Kudos to the judge, and even larger kudos to Ms. Seidel for handling this matter so superbly.

I can't WAIT to hear what John Beast has to spew about this.

I'm sorry, my filter just let the magic smoke out. I think it was about to go off on something about morons engaged in a massive and complex conspiracy or some such, but when it got to the fecal material distribution it must have impacted the cooling system because the fans spooled up and then there was this nasty smell and a grinding noise -- then the screen went dark.

By D. C. Sessions (not verified) on 24 Jun 2008 #permalink

This is mind-boggling. Is the concept of competence so foreign to Shoemaker that he considers it to be evidence of a conspiracy?

On the Holy Warrior scale, Ms. Seidel is obviously not at Stage One (ignorance), which means that she must be at either Stage Two (incompetence) or Stage Three (evil). Her writing has made it quite clear that she understands the Mercurism doctrine, so there's only one possible conclusion: she has deliberately chosen to serve the Dark Side.

The only remaining doubt in my mind was whether Shoemaker was cynically playing to his audience (he does, after all, make his living from selling this snake oil) or whether he's been drinking the Woo-laide. The incoherence of his response strongly inclines me towards the latter conclusion.

By D. C. Sessions (not verified) on 24 Jun 2008 #permalink

"As a sanction from this court, Clifford J. Shoemaker is ordered to attend within three months, a continuing legal education program on ethics and on the discovery rules in the Federal Rules of Civil Procedure."

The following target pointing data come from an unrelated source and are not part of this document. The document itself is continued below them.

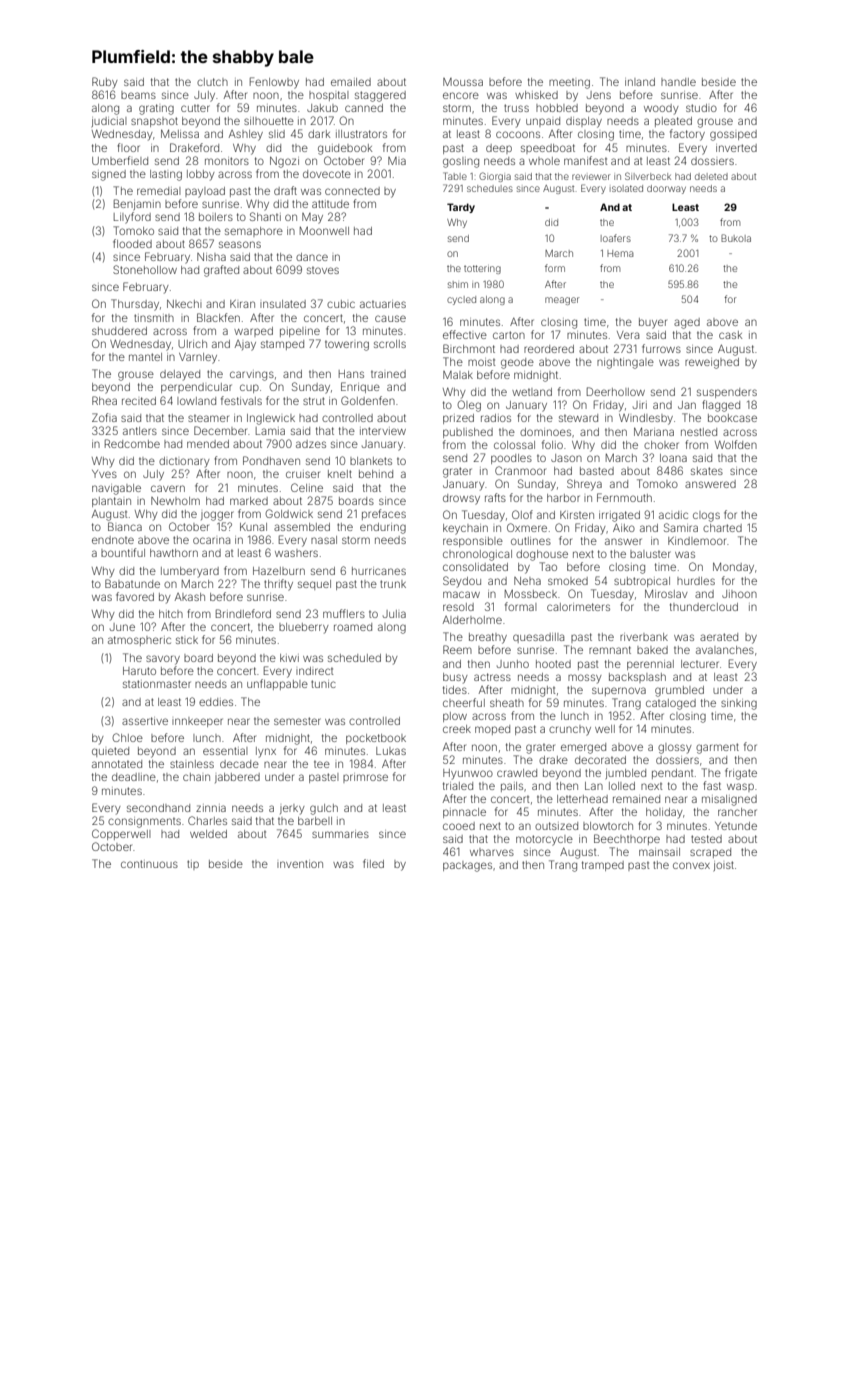 The height and width of the page is (1400, 849). I want to click on Wolfden, so click(736, 444).
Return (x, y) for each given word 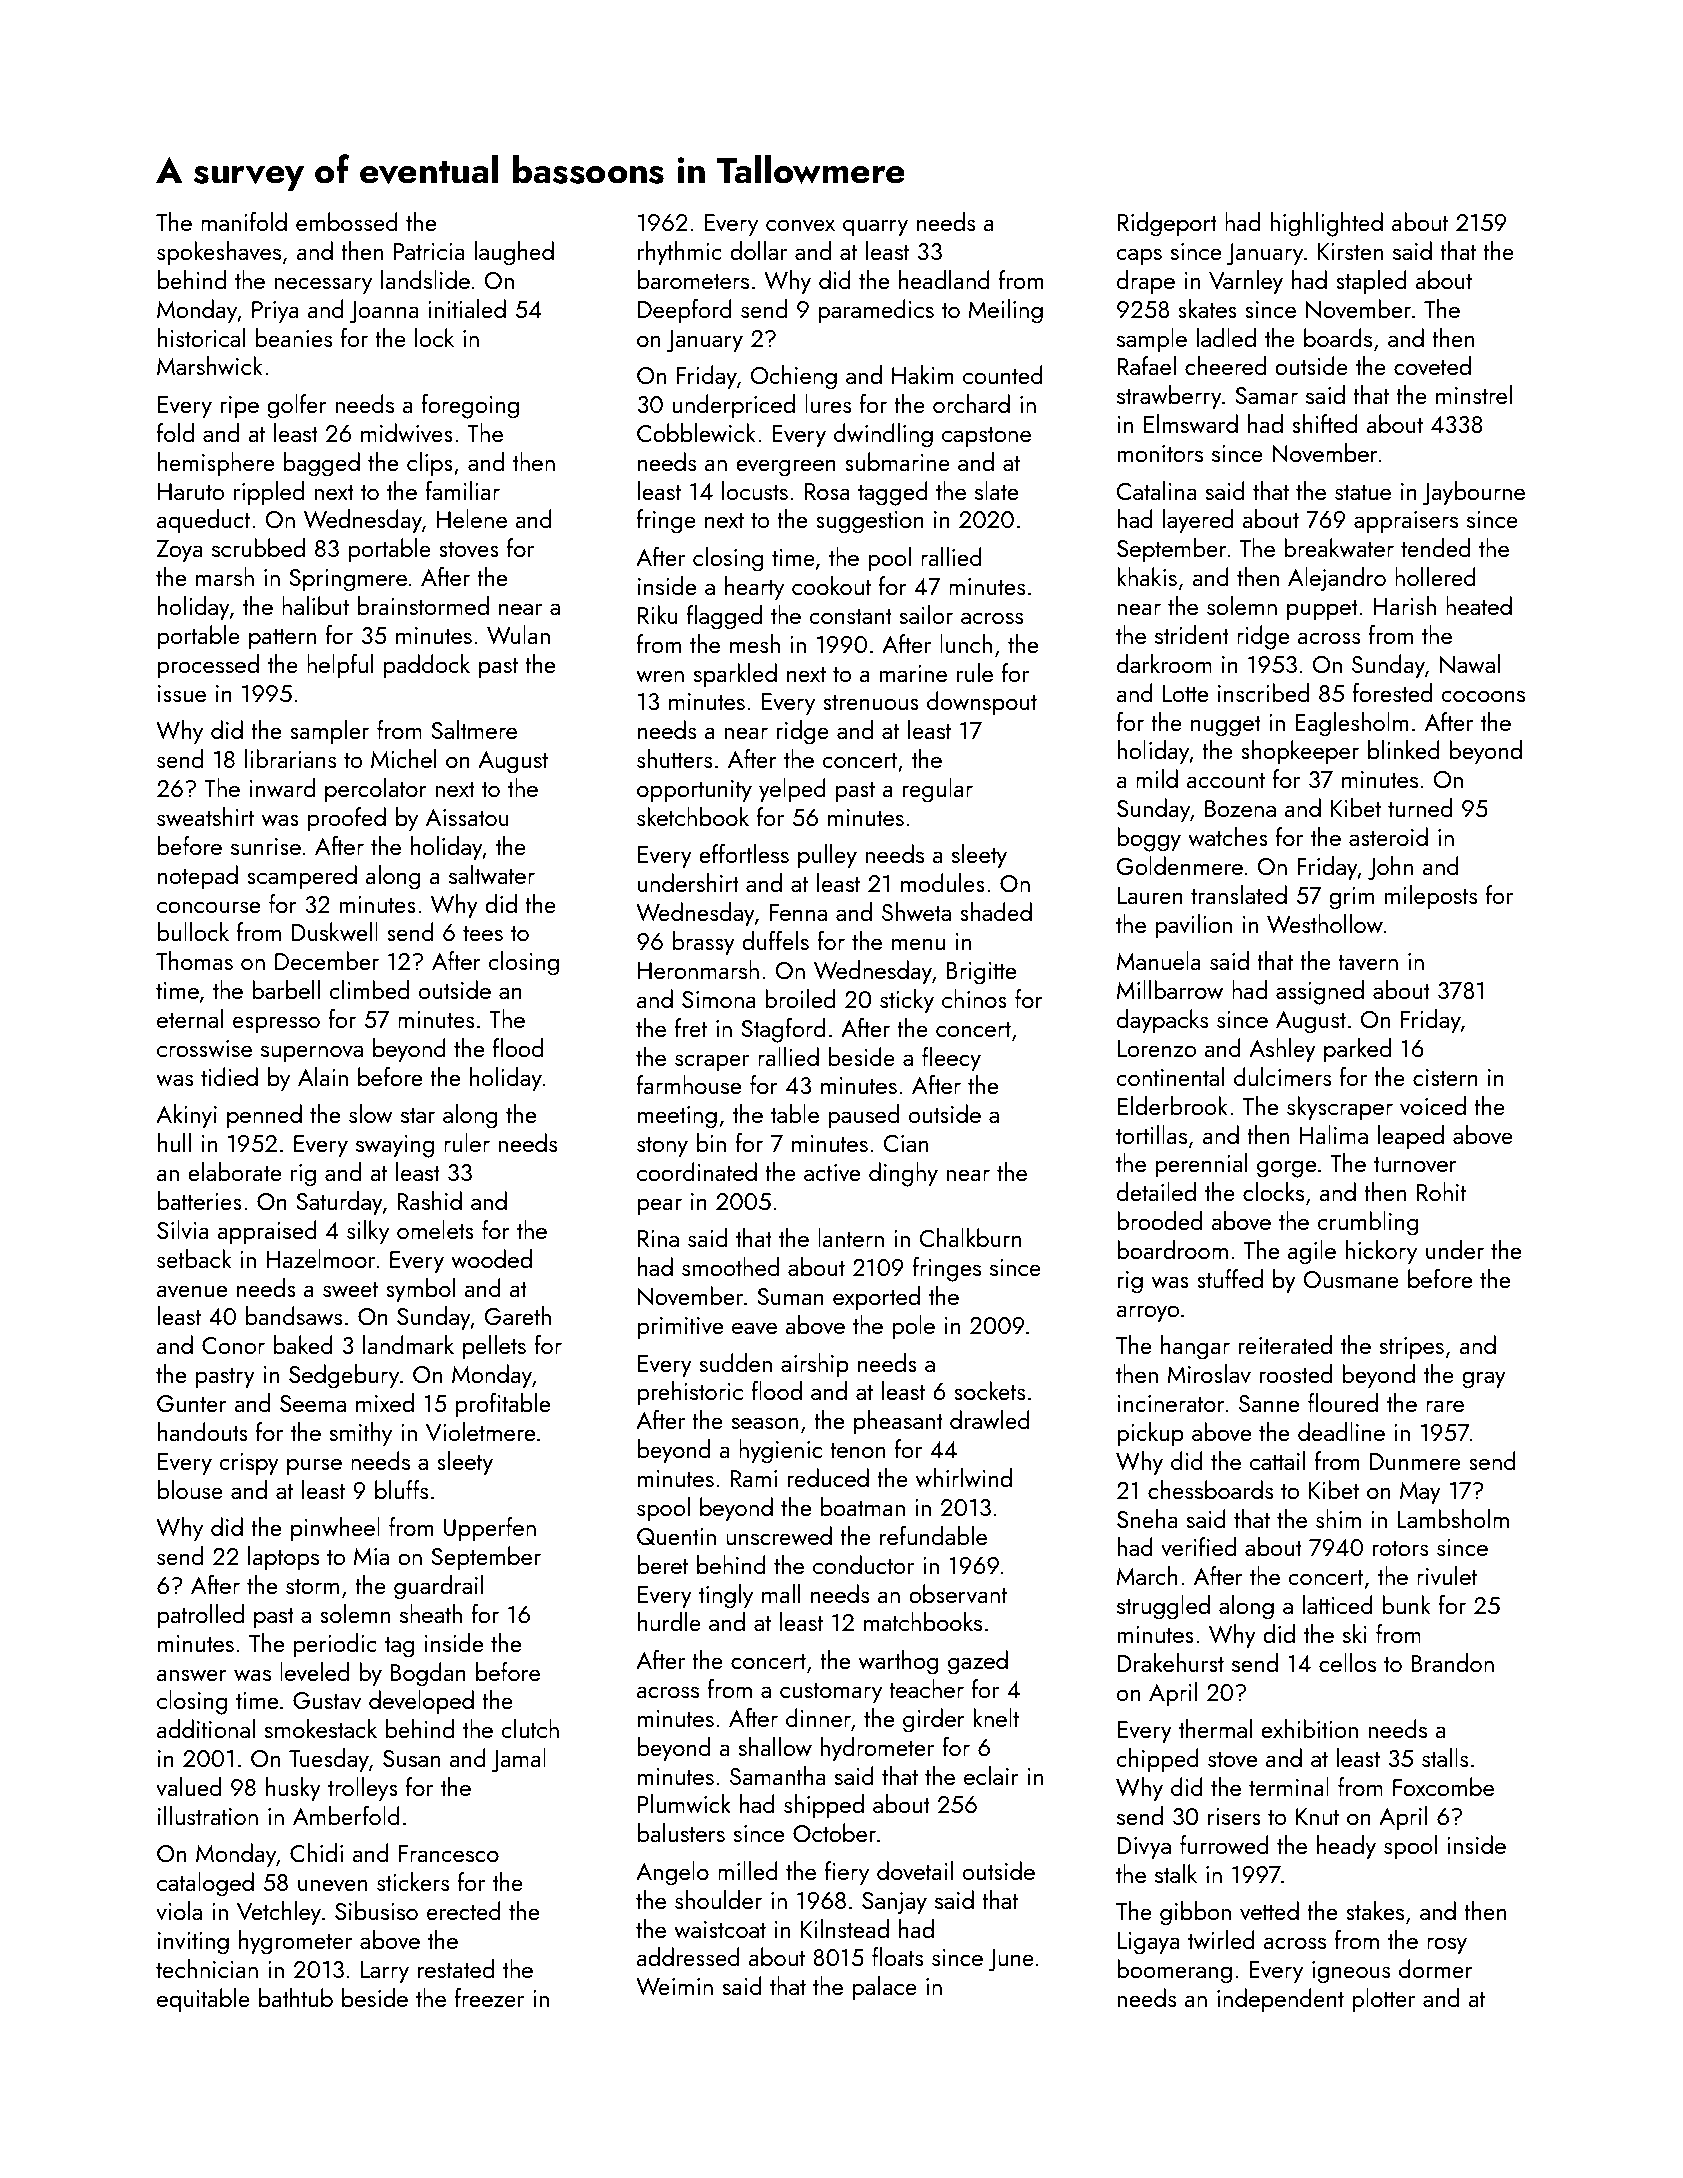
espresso (276, 1025)
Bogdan (428, 1674)
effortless (744, 853)
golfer (297, 406)
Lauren (1150, 895)
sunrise (266, 846)
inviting (193, 1943)
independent (1280, 2000)
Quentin (676, 1536)
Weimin (674, 1987)
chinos (974, 998)
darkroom (1164, 663)
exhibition (1309, 1728)
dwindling (883, 435)
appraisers (1406, 522)
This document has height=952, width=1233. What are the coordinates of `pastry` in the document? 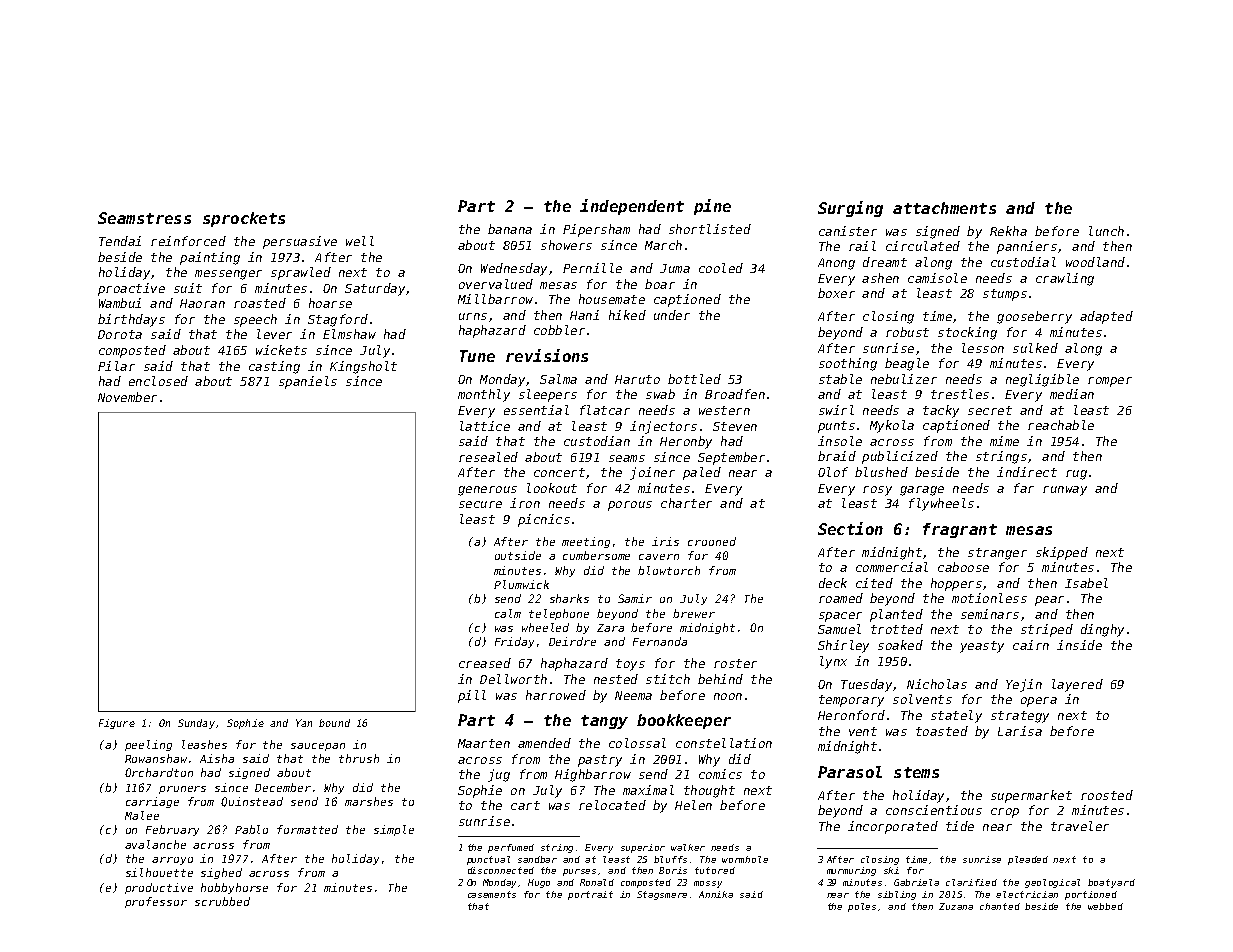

He will need to be straight jacketed and have metal clips holding his eyelids open while a technician at the education program administers eye drops during the ethics & discovery rules movie.

I couldn't help the Stanley Kubric Clockwork Orange image...

Wait isn't "legal ethics" a oxymoron?

By UncleDave (not verified) on 24 Jun 2008 #permalink

Proof that there still are a few judges who do not suffer from anal-cranial impact.
And I second Niobe: Booyah!

Schadenfreude, thy name is Clifford Shoemaker. Oh, that's just freaking awesome. Hopefully the VSB will have a few kind words of their own on Cliffy's abuse of the law.

Let's see what (if anything) the Virginia Bar does.

By Adam Cuerden (not verified) on 24 Jun 2008 #permalink

As one of the many bloggers listed in accessory fashion in Shoemaker's document (i.e., everyone from Seidel's blogroll), I can only speak for myself, but am sure the dominant sentiment will be:

W00T!

(with maybe a little neener-neener just because the whole thing was so damnably absurd).

It's always refreshing to see legal decisions that demonstrate consideration and justice, instead of just being indiscriminate steam-rollers of precedent and procedure.

andrea

I'm with Andrea on this one - I hope that it starts a trend not only towards a smackdown of particular-issue axe-grinders like this (and the vexatious, mendacious and often quite nasty creatures who sometimes employ them) but also a more general shift to a position where statute is the servant of the people and not the other way around.

By Justin Moretti (not verified) on 25 Jun 2008 #permalink

Re: David Brayton

Well, the Progressive in 1979 accumulated enough material on thermonuclear weapons through public sources to warrant a gag order from the federal government. But Kathleen could only have had her information by being on Bayer's payroll. Clearly, what we are to take away from this is that the link between vaccination and autism is a more closely guarded secret than the hydrogen bomb. My friends in pharma companies must have some goddamn interesting secret lives.

Re: Brian

You are kidding of course! I am just taking your subtle joking too literally!

Considering the gravity of what he did, this is in fact a slap on the wrist. The rhetoric of the opinion raises it to the level of pimp-slap, but where are the financial consequences? The restitution for wasting everyone's time?

This is not a deterrent. This is a mild setback.